Records from a data source
▬▬▬▬▬▬

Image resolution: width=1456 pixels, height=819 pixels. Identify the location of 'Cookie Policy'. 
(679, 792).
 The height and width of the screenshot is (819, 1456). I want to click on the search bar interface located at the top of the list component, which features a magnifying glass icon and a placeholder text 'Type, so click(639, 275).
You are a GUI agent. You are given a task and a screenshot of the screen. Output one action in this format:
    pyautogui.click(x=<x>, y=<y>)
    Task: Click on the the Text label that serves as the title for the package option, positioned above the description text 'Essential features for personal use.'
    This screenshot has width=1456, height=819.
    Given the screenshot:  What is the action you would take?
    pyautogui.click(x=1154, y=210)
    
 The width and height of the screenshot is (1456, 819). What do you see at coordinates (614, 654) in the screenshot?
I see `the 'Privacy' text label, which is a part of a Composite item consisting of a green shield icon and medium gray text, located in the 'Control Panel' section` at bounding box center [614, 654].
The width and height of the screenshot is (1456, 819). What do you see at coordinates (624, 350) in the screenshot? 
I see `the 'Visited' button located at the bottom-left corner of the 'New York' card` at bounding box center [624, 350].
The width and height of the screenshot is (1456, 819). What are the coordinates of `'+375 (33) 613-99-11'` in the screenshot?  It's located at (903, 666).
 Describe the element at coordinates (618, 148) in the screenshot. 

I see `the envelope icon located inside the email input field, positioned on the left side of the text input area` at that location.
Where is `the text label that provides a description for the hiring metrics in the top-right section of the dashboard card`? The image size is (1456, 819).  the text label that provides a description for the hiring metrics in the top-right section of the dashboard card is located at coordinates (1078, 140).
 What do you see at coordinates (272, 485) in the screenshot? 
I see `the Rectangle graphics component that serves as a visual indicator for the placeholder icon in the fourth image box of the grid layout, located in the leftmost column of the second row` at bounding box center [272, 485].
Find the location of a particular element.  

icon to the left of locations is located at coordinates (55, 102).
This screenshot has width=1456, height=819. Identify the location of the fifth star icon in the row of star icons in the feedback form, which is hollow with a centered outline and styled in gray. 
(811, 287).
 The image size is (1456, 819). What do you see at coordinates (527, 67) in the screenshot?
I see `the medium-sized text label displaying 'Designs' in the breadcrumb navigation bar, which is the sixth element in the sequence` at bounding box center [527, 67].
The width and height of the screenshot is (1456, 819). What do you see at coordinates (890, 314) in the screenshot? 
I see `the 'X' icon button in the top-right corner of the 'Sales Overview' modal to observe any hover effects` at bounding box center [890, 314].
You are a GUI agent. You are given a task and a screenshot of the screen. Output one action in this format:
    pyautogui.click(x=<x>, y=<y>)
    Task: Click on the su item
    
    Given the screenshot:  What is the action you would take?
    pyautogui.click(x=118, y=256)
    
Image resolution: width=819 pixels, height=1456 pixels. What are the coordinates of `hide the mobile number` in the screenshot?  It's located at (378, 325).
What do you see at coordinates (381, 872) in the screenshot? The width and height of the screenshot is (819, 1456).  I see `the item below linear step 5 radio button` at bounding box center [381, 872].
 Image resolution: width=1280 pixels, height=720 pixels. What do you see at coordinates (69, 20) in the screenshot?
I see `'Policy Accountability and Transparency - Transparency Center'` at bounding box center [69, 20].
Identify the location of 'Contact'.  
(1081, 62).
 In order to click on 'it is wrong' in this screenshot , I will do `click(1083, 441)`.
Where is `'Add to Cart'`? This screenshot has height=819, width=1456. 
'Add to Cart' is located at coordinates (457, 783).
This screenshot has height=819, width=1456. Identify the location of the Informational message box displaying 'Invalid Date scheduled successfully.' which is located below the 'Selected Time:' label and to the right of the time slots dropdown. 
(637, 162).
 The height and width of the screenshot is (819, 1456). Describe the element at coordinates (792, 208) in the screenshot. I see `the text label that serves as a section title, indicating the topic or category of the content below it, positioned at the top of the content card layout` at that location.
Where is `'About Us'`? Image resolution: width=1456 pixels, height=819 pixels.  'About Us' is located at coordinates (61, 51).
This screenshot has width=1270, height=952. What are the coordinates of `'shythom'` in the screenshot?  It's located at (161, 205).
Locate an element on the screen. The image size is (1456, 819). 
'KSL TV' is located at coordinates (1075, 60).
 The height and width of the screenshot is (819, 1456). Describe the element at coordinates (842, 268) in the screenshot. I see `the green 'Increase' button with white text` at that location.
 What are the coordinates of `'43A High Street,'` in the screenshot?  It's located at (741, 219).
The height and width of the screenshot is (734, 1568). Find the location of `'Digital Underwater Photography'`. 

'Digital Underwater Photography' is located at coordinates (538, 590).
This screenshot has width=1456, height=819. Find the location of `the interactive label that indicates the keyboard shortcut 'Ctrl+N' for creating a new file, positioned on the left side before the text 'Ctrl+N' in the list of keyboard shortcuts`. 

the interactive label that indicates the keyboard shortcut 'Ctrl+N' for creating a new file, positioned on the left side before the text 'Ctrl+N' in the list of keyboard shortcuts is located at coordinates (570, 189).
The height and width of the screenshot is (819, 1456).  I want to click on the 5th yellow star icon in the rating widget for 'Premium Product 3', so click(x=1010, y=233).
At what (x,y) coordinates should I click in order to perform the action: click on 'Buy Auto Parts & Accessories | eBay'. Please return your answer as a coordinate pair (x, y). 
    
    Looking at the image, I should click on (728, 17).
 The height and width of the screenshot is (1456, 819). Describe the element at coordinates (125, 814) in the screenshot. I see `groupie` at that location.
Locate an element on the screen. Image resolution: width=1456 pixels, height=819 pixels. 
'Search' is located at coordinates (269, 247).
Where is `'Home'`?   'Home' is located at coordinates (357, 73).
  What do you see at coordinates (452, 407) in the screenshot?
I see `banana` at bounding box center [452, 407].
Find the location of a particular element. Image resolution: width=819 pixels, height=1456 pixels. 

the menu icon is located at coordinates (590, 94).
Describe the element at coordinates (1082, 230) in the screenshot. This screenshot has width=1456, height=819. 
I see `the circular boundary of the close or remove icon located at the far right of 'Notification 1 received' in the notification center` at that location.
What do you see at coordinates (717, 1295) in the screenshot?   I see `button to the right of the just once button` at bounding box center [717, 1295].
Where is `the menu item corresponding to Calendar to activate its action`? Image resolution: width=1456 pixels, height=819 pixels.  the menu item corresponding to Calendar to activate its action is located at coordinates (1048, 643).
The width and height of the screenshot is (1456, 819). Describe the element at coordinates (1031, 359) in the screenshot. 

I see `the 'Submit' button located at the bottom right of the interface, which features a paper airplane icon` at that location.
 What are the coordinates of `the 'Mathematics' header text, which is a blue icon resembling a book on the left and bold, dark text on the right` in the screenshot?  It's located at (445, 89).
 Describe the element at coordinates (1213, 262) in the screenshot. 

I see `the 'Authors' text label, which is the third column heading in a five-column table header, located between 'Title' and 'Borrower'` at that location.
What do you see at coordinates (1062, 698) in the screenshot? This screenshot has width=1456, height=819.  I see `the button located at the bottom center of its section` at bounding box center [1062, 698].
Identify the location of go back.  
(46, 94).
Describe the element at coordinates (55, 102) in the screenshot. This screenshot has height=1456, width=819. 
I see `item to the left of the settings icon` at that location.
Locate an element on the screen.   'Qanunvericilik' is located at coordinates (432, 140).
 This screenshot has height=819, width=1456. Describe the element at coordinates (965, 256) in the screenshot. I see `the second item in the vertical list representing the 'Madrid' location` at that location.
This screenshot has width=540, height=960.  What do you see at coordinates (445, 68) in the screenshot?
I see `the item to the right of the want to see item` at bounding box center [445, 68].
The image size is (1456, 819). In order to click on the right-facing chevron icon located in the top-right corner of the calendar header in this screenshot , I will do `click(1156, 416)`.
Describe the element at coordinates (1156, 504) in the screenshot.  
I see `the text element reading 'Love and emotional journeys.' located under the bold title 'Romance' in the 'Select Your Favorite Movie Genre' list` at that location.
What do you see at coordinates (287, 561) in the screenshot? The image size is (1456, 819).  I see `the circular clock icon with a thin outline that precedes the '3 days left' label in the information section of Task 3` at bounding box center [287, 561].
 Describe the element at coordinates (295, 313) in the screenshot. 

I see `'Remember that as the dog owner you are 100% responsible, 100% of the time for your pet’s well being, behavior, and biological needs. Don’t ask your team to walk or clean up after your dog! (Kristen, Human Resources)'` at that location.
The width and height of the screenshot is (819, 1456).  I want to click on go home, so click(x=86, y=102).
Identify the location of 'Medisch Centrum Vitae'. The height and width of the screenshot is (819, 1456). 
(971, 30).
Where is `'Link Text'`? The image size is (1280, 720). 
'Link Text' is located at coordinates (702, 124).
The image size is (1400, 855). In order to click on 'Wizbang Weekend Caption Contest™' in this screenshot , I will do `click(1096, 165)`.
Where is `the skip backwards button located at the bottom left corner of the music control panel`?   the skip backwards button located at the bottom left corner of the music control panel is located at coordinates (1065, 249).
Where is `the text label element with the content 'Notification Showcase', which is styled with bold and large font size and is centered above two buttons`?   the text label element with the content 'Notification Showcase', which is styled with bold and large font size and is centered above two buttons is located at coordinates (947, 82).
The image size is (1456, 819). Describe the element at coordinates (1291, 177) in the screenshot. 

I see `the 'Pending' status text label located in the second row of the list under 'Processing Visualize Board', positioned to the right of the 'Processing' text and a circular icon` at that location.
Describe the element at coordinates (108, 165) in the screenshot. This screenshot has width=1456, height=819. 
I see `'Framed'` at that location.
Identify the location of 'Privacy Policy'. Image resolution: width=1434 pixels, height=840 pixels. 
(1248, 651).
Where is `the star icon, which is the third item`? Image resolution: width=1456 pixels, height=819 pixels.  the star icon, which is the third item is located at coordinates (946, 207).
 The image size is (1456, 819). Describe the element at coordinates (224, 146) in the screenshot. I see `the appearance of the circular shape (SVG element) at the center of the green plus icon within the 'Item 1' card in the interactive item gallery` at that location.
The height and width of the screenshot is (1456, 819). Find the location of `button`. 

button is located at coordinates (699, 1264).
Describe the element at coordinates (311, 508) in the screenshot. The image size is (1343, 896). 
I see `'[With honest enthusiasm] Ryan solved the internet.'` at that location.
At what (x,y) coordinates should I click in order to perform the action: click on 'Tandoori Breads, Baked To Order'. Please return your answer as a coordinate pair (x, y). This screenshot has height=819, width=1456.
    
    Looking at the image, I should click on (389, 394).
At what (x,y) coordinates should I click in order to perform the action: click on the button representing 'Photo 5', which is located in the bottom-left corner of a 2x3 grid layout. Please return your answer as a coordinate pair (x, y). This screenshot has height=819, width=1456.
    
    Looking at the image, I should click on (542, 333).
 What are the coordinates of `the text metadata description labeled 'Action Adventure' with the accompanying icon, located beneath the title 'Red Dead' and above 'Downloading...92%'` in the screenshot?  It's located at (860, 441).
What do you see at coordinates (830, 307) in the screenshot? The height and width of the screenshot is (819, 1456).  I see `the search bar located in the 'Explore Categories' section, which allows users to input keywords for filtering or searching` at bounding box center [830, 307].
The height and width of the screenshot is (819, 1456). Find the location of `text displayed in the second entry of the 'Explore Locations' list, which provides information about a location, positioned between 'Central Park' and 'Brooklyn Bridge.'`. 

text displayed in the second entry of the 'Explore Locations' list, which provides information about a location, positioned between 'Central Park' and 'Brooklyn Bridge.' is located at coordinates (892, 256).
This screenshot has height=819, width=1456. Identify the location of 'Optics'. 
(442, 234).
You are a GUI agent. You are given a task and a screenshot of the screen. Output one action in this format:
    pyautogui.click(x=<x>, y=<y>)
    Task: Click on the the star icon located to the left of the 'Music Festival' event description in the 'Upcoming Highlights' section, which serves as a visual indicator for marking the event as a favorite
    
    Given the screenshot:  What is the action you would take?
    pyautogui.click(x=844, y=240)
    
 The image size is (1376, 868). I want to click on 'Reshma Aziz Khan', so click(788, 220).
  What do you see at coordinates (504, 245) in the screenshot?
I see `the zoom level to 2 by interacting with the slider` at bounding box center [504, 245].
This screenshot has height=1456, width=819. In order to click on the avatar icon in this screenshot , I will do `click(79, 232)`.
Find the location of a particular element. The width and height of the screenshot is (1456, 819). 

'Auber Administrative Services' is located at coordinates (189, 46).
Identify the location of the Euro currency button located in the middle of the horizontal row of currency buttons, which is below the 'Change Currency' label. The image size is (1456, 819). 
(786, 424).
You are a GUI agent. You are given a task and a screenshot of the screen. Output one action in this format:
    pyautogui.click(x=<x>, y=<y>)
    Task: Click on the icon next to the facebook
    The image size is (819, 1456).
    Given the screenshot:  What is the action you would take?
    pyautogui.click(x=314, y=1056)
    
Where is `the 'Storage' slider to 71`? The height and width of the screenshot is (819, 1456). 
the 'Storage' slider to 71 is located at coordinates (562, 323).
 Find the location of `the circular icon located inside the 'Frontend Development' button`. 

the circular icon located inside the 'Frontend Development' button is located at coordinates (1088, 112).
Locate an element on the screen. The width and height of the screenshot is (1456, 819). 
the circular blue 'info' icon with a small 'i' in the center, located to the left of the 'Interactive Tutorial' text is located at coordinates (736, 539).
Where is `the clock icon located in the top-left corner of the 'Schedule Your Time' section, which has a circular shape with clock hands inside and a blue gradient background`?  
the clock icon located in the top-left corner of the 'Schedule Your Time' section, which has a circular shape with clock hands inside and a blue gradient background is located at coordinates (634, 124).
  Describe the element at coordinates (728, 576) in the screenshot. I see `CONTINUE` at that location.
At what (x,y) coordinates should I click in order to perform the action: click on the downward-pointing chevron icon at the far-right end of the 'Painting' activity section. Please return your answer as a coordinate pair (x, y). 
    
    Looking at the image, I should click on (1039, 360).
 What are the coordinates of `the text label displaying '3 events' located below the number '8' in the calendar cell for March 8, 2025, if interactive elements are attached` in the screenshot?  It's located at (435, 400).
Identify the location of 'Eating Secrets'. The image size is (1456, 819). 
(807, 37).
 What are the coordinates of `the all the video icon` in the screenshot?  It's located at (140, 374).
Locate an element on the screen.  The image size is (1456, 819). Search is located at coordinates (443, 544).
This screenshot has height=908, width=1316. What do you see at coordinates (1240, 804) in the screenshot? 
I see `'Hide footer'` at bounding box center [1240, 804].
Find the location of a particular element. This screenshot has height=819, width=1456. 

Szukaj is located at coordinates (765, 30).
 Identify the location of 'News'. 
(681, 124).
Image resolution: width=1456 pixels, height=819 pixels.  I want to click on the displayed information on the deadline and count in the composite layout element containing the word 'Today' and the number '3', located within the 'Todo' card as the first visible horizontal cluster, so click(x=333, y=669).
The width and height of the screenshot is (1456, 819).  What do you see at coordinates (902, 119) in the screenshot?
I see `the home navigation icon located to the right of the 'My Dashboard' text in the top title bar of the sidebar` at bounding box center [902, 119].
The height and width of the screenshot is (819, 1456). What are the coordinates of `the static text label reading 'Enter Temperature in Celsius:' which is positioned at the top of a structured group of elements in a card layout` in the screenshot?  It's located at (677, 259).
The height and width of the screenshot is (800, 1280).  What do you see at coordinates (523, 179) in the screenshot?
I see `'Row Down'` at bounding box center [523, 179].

▬▬▬▬▬▬

* **Exercise requirements**: Update the entries from the start of the records up to and including the line with "The height and width of the screenshot is (819, 1456). I" by replacing "Identify" with "Locate". Leave everything else unchanged and give back only those lines.

* **Correct output**:
Image resolution: width=1456 pixels, height=819 pixels. Locate the location of 'Cookie Policy'. 
(679, 792).
 The height and width of the screenshot is (819, 1456). I want to click on the search bar interface located at the top of the list component, which features a magnifying glass icon and a placeholder text 'Type, so click(639, 275).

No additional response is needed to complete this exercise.